I'm not a fan of an orchestration layer. But there's this: https://medium.com/capital-one-developers/microservices-when-to-react-vs-orchestrate-c6b18308a14c  tl;dr: Orchestration is essentially unavoidable.

There are articles on choreography. https://specify.io/concepts/microservices the idea is that an event queue is used to choreograph among microservices. This flips orchestration around a little bit by having a more peer-to-peer relationship among services. It replaces complex orchestration with a message queue, reducing the complexity of the code.

On the one hand, orchestration is simple. The orchestrator uses the resource class and content-type version information to find the right server. It's not a lot of code.
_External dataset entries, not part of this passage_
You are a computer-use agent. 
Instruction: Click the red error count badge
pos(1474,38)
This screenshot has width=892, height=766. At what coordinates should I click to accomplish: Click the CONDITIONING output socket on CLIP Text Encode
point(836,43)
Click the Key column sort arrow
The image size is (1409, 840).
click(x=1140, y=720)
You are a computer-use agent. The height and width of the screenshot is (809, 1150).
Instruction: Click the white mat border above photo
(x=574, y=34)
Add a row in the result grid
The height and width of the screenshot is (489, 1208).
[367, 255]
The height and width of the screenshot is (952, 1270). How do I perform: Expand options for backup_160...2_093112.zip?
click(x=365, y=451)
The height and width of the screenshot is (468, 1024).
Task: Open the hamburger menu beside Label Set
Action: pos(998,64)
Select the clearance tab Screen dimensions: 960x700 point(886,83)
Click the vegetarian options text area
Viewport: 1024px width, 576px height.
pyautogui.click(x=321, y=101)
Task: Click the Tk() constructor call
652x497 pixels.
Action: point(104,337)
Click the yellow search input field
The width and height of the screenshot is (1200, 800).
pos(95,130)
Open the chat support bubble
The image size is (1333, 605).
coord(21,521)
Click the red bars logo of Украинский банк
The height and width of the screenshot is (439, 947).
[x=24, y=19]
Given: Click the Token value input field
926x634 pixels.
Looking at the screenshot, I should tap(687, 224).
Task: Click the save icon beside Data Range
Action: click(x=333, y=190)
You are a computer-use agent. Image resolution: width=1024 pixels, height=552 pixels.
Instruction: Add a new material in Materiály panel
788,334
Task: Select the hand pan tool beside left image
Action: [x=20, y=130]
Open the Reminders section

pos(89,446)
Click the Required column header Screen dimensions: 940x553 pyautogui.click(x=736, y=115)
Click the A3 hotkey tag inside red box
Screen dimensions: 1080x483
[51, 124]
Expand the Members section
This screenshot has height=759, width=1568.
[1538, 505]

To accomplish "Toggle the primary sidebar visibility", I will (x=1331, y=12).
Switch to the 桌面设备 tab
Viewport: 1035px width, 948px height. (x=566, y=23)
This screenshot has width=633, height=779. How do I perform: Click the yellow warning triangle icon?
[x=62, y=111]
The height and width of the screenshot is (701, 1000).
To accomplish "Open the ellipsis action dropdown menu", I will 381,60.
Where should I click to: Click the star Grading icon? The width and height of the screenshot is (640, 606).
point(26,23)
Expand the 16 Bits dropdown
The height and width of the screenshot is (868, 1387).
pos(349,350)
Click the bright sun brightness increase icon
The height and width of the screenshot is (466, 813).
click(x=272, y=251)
On the other hand, orchestration is overhead. Each request passes through two services to get something done. The pace of change is slow. HATEOAS suggests that a "configuration" or "service discovery" service (with etags to support caching and warning of out-of-date cache) might be a better choice. Clients can make a configuration request, and if cache is still valid, it can then make the real working request.

The client-side overhead is a burden that is -- perhaps -- a bad idea. It has the potential to make  the clients very complex. It can work if we're going to provide a sophisticated client library. It can't work if we're expecting developers to make RESTful API requests to get useful results. Who wants to make the extra meta-request all the time?